TEXTAUSZUG
......

Systematische Aufklärungen, Statistiken, Aufarbeitungen finden trotz einzelfallartiger Beteuerungen und „Soli-Aktionen“ nicht statt. Zu sektenhaft ist die kollektive Gemeinschaft der radikalen Linken – zu groß der Schaden, offen mit den Straftaten umzugehen. Wie viele Fälle tatsächlicher Vergewaltigungen – wie viele Fälle eingebildetes Feministengeschrei es wirklich gibt – darüber weiß momentan niemand Bescheid. Man kann es nicht einmal ansatzweise erahnen.

Immer das gleiche Spiel...

......

DATENAUSZUG
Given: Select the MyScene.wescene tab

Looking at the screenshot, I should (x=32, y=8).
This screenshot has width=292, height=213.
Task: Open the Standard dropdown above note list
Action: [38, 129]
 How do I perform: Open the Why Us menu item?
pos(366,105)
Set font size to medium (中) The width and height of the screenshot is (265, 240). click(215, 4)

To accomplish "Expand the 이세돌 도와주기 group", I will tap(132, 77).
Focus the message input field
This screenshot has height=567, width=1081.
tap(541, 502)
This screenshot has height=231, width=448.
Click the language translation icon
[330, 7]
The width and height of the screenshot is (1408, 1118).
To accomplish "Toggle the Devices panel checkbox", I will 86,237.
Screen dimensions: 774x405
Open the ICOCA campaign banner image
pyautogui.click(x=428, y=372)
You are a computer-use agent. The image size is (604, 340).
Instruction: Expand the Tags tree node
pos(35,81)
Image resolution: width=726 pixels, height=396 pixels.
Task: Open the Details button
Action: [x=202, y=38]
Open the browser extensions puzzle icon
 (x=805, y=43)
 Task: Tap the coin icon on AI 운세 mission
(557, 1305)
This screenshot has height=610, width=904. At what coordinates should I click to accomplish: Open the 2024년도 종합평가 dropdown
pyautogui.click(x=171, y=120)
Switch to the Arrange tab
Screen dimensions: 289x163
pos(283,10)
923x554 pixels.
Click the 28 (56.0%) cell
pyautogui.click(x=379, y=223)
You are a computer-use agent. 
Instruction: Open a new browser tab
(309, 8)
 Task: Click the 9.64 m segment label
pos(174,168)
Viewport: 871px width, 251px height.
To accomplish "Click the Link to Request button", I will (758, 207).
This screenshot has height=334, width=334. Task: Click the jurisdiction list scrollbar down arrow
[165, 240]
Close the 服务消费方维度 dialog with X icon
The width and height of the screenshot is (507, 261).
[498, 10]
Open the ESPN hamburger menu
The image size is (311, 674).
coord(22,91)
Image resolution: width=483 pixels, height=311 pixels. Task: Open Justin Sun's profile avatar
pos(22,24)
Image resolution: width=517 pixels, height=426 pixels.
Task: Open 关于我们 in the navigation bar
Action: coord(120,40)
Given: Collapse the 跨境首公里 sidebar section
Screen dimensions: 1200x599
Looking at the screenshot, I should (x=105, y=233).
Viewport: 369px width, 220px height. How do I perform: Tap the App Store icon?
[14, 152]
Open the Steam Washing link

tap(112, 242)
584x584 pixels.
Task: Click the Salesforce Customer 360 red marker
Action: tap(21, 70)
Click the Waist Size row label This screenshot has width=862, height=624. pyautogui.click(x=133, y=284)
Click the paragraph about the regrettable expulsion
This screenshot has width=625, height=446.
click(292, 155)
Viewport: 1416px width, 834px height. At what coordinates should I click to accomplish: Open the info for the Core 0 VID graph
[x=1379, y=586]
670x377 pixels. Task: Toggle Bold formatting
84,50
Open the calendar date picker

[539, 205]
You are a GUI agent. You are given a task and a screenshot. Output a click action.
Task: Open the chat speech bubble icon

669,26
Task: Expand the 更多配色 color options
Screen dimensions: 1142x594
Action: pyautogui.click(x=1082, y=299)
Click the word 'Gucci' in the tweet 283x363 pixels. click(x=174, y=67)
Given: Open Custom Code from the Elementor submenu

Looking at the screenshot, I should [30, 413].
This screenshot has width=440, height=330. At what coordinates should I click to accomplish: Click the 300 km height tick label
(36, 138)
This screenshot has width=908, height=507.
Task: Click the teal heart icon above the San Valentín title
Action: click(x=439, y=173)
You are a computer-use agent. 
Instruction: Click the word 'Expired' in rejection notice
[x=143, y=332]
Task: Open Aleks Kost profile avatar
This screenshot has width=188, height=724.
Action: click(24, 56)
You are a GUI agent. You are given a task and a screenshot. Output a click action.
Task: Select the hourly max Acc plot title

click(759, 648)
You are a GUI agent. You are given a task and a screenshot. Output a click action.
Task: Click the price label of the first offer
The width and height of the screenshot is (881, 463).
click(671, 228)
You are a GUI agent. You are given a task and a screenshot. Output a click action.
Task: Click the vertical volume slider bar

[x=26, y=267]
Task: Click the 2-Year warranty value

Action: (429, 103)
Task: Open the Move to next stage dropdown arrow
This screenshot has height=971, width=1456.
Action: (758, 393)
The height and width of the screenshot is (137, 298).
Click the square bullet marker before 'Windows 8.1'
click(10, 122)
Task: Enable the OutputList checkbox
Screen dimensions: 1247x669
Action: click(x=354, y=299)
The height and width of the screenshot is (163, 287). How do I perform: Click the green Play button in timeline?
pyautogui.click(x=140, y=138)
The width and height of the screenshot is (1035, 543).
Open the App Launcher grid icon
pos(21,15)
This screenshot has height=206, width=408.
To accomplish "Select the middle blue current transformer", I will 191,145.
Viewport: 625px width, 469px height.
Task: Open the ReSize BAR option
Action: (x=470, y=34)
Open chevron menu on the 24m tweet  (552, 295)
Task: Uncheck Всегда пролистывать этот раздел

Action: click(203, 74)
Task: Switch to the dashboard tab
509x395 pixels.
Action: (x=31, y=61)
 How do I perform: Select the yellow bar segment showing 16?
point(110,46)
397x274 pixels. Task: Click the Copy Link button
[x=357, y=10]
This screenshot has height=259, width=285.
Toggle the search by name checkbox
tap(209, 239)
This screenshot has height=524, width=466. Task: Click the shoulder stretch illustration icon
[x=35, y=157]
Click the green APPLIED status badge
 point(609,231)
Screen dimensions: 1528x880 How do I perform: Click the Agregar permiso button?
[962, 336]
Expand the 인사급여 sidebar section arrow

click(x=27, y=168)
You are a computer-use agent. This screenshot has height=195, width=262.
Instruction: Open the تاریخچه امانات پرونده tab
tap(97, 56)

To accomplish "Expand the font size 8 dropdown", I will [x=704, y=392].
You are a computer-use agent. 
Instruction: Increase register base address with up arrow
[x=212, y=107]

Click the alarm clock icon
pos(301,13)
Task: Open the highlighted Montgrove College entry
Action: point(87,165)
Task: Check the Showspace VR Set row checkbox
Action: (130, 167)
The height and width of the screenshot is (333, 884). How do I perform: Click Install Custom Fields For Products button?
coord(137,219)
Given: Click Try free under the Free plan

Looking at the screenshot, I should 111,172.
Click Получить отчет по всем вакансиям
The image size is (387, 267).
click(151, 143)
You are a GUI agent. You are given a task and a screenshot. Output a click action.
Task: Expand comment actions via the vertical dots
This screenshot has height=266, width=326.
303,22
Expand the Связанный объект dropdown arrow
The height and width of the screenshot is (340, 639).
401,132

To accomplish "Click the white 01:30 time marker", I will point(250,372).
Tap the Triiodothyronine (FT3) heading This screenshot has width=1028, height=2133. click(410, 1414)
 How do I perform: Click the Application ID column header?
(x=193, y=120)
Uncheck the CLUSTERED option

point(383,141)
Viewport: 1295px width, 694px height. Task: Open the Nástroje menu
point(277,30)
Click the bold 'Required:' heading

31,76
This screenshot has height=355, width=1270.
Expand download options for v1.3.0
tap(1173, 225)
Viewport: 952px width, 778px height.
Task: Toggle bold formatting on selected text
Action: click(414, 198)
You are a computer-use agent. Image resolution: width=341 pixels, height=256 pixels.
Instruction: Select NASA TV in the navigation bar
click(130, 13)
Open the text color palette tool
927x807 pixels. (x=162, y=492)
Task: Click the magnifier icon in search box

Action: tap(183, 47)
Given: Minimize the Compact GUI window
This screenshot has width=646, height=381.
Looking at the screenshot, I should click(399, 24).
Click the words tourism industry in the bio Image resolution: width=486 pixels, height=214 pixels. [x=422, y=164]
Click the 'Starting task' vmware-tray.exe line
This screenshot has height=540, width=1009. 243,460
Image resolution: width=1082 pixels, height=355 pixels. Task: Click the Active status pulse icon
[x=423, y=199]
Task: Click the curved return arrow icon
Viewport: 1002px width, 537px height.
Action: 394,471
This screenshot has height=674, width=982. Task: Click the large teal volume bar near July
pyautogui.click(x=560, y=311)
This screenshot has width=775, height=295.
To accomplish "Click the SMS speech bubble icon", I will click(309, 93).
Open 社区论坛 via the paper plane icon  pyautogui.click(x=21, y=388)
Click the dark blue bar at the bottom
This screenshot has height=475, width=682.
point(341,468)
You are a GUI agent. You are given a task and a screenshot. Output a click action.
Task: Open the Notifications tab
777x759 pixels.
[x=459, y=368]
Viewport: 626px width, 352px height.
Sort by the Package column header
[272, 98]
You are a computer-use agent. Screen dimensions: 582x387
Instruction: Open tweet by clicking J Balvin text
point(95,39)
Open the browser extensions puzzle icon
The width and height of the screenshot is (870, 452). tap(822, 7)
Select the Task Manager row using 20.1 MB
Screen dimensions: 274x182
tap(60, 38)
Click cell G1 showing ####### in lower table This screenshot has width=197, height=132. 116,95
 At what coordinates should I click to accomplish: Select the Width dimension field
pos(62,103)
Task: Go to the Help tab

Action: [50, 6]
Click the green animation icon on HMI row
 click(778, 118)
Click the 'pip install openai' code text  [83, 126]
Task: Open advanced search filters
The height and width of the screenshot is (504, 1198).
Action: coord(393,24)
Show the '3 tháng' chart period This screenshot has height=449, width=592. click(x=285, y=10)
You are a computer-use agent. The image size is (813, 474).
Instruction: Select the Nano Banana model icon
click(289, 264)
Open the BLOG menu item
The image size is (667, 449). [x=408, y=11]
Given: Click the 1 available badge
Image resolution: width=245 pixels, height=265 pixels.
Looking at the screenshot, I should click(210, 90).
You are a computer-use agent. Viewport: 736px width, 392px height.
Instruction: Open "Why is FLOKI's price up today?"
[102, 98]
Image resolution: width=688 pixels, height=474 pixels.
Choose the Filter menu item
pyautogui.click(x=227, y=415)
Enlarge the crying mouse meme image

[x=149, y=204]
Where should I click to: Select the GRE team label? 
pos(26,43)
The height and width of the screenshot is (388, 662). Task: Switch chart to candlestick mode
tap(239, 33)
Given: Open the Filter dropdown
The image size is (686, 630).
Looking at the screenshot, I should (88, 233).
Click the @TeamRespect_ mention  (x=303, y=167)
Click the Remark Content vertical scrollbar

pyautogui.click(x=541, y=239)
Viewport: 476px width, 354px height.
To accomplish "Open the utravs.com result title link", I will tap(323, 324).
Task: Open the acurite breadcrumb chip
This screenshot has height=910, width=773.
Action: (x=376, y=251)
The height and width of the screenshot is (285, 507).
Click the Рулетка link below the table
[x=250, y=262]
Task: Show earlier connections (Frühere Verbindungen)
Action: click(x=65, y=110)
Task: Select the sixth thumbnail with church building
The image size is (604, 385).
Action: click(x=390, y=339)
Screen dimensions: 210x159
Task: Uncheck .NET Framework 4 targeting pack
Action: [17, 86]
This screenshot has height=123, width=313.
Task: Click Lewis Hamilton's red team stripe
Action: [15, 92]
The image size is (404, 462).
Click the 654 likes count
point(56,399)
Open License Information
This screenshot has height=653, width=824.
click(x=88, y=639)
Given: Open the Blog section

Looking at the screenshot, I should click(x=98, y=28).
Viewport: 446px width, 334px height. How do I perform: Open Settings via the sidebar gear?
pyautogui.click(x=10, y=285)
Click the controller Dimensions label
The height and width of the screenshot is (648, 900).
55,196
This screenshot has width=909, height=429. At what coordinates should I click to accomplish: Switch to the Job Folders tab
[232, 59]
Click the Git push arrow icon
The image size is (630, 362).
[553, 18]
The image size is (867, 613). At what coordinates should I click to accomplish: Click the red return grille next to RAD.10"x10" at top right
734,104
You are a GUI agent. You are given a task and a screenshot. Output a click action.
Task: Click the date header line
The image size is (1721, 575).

......

ZU LÖSENDE AUFGABEN
1: Gib den Abschnitt des Textauszugs zwischen „Systematische Aufklärungen, Statistiken, Aufarbeitungen“ und „einmal ansatzweise erahnen.“ einschließlich unverändert aus.
2: Fahre mit dem Text über die radikale Linke fort, beginnend nach seinem letzten Satz.

ANTWORTEN JE AUFGABE
1:
Systematische Aufklärungen, Statistiken, Aufarbeitungen finden trotz einzelfallartiger Beteuerungen und „Soli-Aktionen“ nicht statt. Zu sektenhaft ist die kollektive Gemeinschaft der radikalen Linken – zu groß der Schaden, offen mit den Straftaten umzugehen. Wie viele Fälle tatsächlicher Vergewaltigungen – wie viele Fälle eingebildetes Feministengeschrei es wirklich gibt – darüber weiß momentan niemand Bescheid. Man kann es nicht einmal ansatzweise erahnen.

2:
Wir haben bei weitem nicht alle Fälle angeschnitten. Bei der Recherche zu diesem Artikel bildet sich aber schnell ein Muster heraus, das seit 20 Jahren dominiert: Nach Monaten des schamvollen Schweigens wendet sich das linke Opfer an die linke Szeneöffentlichkeit. Oftmals sind das junge Frauen, die neu in der Szene sind. Sofort beteuern alle Beteiligten, dass es ein Skandal wäre, es so etwas in der linken Szene nicht geben dürfe und dass man sich mit den Opfern solidarisch zeigen muss. Sofort bilden sich Räte und Diskussionsplattformen, der Täter – meist ein älterer Szeneangehöriger mit einem gewissen Bekanntheitsgrad –  wird öffentlich verurteilt und ausgegrenzt, anschließend entwickelt man theoretische Ansätze und Positionspapiere, dass so etwas nie wieder vorkommen dürfe.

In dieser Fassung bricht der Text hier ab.